Within the listing below, please copy exactly the lines between the line holding "The width and height of the screenshot is (1472, 942)." and the line holding "You are a computer-use agent. The image", inclusive.

(Data provided begins)

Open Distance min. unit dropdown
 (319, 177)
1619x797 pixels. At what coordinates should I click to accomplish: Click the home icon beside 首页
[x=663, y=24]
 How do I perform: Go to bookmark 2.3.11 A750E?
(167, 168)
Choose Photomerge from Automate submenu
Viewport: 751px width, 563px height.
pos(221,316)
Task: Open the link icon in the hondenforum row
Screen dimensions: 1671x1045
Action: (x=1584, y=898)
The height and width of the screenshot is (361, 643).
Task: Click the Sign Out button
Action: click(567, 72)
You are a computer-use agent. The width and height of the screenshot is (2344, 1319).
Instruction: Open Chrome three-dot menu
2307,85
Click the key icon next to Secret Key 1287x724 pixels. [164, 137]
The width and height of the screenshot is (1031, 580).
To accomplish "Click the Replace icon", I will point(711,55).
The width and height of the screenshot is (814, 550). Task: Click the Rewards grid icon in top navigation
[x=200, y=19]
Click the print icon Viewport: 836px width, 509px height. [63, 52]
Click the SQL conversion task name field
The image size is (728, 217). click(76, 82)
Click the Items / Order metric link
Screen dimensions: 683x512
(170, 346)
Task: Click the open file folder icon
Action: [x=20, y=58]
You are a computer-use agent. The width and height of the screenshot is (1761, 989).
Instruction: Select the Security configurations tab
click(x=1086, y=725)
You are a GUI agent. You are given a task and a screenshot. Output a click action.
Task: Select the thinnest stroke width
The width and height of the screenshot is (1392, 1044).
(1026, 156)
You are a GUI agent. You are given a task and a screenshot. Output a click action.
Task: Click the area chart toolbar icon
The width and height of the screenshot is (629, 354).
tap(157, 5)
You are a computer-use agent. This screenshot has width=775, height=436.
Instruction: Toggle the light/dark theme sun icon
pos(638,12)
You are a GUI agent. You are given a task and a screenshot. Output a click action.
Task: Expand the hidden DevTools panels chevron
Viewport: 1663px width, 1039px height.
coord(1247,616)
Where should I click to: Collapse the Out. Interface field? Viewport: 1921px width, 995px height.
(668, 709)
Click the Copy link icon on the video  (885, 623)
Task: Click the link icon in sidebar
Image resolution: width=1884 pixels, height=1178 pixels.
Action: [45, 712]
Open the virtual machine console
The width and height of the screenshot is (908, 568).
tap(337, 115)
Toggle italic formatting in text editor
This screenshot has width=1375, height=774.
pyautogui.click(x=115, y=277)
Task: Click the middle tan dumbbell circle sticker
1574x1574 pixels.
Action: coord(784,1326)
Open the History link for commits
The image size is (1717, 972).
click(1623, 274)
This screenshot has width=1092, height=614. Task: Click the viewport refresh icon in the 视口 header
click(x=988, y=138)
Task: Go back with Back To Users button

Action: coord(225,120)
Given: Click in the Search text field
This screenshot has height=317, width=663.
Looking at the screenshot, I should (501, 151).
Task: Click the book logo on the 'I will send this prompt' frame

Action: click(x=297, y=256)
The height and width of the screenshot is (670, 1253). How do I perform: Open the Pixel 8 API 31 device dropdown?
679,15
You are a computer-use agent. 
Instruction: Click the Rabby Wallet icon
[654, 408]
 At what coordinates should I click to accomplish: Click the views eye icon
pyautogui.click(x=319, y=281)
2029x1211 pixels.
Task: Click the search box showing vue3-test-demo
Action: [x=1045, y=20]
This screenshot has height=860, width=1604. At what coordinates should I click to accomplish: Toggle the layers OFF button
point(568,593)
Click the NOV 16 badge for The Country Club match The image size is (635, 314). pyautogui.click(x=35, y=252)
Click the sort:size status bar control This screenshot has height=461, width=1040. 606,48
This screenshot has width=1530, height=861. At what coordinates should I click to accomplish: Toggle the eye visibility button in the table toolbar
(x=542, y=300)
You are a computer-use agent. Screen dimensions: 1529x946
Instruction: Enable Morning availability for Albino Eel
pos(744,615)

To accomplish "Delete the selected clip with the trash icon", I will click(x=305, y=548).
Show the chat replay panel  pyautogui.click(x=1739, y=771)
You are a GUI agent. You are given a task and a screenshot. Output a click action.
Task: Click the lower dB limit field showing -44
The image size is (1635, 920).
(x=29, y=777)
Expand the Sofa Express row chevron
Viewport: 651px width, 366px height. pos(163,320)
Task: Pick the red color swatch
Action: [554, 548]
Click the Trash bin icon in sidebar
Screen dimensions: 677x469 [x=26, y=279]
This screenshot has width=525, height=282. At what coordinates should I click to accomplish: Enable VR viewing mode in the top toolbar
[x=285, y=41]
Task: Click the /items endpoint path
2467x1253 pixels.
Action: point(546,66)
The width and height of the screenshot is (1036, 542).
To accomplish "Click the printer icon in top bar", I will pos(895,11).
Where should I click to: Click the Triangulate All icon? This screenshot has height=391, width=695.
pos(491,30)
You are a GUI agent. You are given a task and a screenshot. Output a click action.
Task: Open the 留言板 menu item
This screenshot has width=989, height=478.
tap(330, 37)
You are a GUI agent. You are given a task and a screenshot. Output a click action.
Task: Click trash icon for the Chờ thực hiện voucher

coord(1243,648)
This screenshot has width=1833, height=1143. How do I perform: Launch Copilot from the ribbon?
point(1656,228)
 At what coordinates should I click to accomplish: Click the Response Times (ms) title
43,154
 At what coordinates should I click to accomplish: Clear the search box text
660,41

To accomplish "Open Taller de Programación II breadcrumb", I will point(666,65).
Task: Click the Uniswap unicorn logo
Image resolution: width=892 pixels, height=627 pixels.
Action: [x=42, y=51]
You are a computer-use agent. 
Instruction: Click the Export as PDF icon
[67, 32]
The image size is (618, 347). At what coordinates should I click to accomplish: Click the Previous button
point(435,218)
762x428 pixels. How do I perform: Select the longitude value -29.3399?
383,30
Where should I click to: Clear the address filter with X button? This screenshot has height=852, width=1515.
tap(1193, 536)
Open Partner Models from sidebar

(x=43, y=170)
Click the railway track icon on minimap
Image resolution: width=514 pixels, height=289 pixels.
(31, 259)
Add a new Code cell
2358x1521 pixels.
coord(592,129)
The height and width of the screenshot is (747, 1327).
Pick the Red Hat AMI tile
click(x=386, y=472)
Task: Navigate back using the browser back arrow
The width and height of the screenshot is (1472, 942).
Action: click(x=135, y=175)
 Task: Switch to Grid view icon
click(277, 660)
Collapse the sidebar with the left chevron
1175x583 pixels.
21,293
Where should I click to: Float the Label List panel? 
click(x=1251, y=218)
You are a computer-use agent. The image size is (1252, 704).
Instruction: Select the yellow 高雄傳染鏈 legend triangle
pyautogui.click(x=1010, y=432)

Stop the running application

(Data provided ends)

# Answer for the task
The width and height of the screenshot is (1472, 942).
Action: click(x=135, y=175)
 Task: Switch to Grid view icon
click(277, 660)
Collapse the sidebar with the left chevron
1175x583 pixels.
21,293
Where should I click to: Float the Label List panel? 
click(x=1251, y=218)
You are a computer-use agent. The image size is (1252, 704).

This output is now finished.